**** Data extract ****

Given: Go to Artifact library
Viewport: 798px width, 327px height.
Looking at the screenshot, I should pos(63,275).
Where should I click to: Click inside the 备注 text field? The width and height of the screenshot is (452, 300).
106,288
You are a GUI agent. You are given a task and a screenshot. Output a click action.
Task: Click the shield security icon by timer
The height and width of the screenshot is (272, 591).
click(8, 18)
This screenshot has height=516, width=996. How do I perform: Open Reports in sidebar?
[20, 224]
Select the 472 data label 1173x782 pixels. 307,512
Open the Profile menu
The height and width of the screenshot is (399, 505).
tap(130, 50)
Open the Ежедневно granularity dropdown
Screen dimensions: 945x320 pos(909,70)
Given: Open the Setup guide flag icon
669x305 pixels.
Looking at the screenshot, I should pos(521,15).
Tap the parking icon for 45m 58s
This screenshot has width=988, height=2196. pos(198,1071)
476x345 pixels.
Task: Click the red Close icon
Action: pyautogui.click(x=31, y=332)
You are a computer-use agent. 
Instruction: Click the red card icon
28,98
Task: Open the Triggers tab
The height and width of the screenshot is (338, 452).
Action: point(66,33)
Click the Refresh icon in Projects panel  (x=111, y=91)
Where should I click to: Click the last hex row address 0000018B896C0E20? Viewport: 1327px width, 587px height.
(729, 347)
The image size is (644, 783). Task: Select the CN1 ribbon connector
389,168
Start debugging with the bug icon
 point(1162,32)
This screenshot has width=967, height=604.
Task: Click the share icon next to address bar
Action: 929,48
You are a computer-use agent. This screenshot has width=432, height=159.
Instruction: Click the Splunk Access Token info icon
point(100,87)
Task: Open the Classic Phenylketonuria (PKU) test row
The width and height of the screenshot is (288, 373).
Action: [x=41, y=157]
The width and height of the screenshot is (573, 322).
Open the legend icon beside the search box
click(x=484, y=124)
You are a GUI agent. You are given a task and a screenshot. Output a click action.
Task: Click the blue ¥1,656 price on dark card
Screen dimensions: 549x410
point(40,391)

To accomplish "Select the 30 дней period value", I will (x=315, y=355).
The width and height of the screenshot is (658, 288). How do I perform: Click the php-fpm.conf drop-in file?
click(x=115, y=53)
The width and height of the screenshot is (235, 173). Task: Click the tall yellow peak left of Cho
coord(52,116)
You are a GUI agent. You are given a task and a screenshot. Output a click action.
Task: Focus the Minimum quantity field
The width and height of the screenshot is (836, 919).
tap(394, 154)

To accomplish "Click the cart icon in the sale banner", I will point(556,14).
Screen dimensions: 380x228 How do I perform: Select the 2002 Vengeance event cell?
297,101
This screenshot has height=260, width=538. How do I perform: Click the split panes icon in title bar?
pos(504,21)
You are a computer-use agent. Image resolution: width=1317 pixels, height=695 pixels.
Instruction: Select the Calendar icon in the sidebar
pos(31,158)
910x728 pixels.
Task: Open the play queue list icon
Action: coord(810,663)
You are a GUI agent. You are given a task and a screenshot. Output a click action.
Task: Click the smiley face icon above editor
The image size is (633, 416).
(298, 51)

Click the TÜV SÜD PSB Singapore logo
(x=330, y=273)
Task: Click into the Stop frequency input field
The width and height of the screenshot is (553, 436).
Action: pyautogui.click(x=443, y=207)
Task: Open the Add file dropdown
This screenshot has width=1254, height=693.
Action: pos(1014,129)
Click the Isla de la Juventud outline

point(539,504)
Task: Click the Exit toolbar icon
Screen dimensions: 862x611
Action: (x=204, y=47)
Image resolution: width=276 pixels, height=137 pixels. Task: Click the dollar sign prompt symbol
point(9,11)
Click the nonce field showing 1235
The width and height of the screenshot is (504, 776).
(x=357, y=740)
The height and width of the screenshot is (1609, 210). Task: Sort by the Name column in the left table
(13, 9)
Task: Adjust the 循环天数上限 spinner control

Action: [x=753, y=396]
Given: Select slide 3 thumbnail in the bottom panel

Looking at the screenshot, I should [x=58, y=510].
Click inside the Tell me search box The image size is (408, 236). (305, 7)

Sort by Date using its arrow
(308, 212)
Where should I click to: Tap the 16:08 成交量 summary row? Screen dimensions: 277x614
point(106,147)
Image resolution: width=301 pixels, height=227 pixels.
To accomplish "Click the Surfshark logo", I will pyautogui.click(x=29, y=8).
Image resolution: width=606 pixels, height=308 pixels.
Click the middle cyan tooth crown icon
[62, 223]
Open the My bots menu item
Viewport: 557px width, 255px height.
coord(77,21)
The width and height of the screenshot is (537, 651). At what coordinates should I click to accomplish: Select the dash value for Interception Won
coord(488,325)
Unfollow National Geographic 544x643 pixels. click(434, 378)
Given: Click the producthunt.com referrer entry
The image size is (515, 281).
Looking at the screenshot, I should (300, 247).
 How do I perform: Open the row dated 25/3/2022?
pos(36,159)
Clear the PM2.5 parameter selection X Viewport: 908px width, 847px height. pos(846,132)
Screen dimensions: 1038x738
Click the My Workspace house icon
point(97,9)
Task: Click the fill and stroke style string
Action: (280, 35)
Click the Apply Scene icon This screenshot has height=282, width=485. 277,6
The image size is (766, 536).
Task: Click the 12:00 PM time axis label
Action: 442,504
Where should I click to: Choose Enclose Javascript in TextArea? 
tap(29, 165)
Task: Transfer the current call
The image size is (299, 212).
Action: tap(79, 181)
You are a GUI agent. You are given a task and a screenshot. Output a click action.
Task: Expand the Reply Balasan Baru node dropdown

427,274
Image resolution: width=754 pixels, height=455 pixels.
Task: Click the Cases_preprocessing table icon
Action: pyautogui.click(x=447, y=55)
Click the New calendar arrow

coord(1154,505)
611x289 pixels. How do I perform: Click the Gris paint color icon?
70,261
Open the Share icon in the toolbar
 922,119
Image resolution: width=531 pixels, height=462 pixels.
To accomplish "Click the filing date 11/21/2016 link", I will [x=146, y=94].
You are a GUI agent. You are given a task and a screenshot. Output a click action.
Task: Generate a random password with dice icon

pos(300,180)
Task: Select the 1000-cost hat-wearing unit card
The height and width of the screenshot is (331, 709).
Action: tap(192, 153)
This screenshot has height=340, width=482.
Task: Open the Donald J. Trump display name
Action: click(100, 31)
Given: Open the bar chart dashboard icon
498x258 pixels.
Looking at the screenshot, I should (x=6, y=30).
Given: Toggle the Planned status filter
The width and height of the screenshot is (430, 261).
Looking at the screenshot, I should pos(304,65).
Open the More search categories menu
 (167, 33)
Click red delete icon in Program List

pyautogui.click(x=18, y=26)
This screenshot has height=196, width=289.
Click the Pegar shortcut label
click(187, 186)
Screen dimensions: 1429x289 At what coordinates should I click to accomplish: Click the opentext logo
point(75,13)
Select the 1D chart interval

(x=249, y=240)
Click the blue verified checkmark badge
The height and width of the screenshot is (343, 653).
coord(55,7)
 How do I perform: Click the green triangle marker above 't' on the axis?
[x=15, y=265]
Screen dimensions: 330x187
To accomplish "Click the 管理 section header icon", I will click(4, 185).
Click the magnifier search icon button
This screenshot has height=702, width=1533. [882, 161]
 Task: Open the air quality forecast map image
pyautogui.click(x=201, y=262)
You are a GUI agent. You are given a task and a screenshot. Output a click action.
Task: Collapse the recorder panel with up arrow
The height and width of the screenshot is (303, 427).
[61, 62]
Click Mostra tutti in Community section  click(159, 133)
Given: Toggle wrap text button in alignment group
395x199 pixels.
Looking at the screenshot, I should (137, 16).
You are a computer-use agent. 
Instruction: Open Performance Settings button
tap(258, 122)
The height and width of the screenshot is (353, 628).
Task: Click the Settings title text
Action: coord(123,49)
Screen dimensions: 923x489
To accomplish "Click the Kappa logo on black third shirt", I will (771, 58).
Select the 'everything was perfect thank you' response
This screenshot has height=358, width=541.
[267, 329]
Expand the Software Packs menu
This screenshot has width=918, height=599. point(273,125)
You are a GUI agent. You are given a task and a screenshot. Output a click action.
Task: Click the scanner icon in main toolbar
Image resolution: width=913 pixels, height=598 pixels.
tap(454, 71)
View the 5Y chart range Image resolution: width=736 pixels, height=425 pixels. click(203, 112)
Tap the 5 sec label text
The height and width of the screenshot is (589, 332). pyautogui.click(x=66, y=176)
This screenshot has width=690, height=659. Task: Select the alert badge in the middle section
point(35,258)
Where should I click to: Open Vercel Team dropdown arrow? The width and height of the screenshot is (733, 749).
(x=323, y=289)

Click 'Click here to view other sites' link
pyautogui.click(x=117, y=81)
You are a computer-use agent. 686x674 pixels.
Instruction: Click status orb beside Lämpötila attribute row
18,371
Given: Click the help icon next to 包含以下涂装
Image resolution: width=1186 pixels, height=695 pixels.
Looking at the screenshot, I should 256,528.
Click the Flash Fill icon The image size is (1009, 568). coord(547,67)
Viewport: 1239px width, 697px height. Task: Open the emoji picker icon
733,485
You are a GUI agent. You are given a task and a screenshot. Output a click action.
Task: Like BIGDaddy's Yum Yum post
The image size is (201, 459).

****

Your goal
Among the lines above, return those that contain the string "blue".

Expected output
Task: Click the blue ¥1,656 price on dark card
Click the blue verified checkmark badge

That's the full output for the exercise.